「今は論文も書いていないので…」と苦笑いしながらも、チームビルディングとメンタルトレーニングの資格を持ち、選手の心の強さを育てる指導を徹底している。
阿南監督は「野球で最も大事なのはメンタルです。」と言い切る。
その言葉は精神論ではない。医学的知見に基づいた科学的アプローチとして選手に浸透している。試合前の心理状態の整え方、ミスを引きずらない思考の切り替え。さらには、チーム全体の感情の流れを整える方法など。選手のパフォーマンスを最大化するための具体的なメンタル技術が日常的に共有されている。

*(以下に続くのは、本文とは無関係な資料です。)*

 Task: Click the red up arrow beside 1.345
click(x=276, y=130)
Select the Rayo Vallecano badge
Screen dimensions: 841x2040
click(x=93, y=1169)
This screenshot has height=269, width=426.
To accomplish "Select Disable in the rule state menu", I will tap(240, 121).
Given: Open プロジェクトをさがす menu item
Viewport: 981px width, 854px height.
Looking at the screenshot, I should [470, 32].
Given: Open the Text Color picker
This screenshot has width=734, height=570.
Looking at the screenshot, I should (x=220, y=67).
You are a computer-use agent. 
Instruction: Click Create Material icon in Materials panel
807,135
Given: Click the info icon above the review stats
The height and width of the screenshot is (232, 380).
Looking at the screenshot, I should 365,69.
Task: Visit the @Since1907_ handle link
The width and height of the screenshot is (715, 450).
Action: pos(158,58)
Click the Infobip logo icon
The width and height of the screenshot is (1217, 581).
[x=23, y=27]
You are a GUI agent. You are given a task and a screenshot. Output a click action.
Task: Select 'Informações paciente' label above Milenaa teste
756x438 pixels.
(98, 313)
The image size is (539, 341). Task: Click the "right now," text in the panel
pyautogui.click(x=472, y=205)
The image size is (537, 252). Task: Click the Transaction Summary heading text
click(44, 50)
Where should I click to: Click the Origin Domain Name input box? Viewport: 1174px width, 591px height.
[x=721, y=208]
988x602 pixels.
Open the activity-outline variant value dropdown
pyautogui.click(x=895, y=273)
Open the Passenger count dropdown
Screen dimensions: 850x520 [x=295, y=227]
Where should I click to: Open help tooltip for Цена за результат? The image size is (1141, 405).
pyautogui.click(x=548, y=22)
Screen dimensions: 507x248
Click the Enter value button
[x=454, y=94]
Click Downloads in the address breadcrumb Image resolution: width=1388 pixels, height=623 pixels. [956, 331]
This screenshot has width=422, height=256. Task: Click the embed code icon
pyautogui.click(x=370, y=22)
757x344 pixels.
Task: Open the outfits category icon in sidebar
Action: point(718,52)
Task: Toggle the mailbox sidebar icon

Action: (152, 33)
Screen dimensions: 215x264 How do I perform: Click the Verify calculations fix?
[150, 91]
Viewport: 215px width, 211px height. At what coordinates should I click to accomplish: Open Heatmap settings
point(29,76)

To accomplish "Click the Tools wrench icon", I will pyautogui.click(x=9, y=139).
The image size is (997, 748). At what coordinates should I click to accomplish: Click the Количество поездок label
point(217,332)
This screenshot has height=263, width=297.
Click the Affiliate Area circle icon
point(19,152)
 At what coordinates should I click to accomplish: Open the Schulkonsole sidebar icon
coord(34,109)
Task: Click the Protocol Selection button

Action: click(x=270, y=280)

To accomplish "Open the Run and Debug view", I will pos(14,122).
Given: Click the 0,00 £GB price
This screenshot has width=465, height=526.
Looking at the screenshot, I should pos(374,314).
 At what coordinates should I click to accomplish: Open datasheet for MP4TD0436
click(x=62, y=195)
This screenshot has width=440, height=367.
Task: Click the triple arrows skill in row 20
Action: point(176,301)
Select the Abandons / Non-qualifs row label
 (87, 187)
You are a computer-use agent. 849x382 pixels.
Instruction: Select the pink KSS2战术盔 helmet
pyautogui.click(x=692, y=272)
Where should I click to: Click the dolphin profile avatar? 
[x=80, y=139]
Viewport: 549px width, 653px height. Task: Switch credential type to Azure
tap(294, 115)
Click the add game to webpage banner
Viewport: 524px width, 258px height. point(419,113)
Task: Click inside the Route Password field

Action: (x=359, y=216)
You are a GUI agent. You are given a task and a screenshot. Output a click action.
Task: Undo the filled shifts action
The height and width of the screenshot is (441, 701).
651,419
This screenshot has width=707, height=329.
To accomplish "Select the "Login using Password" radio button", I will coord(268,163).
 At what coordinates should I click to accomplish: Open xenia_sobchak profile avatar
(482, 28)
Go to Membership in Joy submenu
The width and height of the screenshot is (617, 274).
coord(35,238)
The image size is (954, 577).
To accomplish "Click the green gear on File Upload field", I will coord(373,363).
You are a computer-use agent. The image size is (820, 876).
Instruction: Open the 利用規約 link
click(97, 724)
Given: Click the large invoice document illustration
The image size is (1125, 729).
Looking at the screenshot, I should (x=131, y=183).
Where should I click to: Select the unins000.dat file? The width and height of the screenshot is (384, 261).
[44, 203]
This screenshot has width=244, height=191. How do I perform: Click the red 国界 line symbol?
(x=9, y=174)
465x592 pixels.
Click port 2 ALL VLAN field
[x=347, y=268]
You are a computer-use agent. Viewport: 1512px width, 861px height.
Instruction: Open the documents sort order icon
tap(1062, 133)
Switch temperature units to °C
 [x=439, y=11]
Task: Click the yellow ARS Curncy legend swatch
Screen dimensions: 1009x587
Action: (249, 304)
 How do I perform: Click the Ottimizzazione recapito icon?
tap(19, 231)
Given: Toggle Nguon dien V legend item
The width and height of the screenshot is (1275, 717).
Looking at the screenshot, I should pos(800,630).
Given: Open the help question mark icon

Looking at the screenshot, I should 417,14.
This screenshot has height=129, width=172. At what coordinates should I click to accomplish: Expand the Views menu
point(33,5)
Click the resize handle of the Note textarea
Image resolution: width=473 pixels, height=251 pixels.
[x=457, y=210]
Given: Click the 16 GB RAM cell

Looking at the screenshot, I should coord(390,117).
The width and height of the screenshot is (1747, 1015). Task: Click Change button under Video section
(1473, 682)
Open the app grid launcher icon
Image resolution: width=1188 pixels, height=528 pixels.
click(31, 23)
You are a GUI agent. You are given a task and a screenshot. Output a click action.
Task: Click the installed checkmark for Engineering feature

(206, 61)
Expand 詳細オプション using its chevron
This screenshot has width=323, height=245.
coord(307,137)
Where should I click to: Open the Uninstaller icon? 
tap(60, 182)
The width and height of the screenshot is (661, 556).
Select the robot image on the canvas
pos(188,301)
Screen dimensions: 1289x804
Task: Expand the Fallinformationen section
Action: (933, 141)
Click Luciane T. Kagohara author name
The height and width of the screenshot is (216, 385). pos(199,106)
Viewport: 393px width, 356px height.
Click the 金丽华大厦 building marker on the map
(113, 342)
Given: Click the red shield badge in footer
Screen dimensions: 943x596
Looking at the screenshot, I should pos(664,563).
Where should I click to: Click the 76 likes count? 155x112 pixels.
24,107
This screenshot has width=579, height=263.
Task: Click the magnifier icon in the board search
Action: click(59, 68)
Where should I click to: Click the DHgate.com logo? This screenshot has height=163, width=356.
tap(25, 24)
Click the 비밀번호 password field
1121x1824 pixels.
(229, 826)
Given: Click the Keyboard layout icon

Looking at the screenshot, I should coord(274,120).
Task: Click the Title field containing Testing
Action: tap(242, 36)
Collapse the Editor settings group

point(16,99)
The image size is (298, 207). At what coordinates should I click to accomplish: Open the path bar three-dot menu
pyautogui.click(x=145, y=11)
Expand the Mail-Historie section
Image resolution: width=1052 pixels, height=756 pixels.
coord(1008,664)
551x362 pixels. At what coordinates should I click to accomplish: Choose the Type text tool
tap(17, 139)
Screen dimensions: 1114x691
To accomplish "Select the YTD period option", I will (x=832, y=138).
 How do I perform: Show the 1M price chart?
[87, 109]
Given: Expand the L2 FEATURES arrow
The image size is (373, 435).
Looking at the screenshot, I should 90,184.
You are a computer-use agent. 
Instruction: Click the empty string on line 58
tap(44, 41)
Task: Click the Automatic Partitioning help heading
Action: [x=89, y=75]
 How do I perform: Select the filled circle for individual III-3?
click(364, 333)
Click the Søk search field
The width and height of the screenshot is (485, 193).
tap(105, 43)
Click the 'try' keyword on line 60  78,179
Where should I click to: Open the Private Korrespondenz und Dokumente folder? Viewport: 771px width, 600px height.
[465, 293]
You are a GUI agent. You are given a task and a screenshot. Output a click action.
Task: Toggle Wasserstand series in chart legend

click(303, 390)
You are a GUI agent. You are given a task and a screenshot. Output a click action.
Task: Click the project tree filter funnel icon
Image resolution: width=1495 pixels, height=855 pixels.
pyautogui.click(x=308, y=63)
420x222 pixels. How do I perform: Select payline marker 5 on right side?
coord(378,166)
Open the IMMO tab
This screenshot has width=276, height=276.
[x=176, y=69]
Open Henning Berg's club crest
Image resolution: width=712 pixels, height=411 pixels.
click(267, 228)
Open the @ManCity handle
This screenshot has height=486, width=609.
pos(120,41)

「全国から大事なお子さんを預かっている。卒業後の長い人生に役立つメンタルを身につけ、豊かな人生を歩んでほしい。」とい話す阿南監督。その言葉には、競技力の向上だけではない。人生の基盤となる精神力を育てたいという強い思いが込められている。

メンタルトレーニングで成長を遂げる札幌国際大学ナイン-Journal-ONE撮影
国際派・田中勝久ヘッドコーチがもたらす多文化の視点
さらに、田中勝久ヘッドコーチの存在もまた特長的だ。
阿南監督の大学野球部の先輩にあたる田中コーチ。JICA海外協力隊としてウガンダ共和国ナショナルチームを指導した経験を持つ。現在は北海道の独立リーグで活動する、旭川ビースターズでもコーディネーターを務めている。リーグ戦はまだ続いているが、田中コーチは札幌国際大学との二足の草鞋を履く。
ウガンダの教え子たちがNPBやMLBを目指し旭川へ渡る。こうした、かつてない国際的な野球の循環を生み出している存在だ。その田中コーチが、国際経験を持つ指導者ならではの視点でチームに新しい価値観をもたらしている。
田中コーチも「野球で最も大事なのはメンタル。」と語り、選手の心を鍛える指導を徹底している。
多文化環境でのコミュニケーション、個性の違う選手のまとめ方、国際大会で求められる勝ち方など、田中コーチの経験はチームに新しい風を吹き込んでいる。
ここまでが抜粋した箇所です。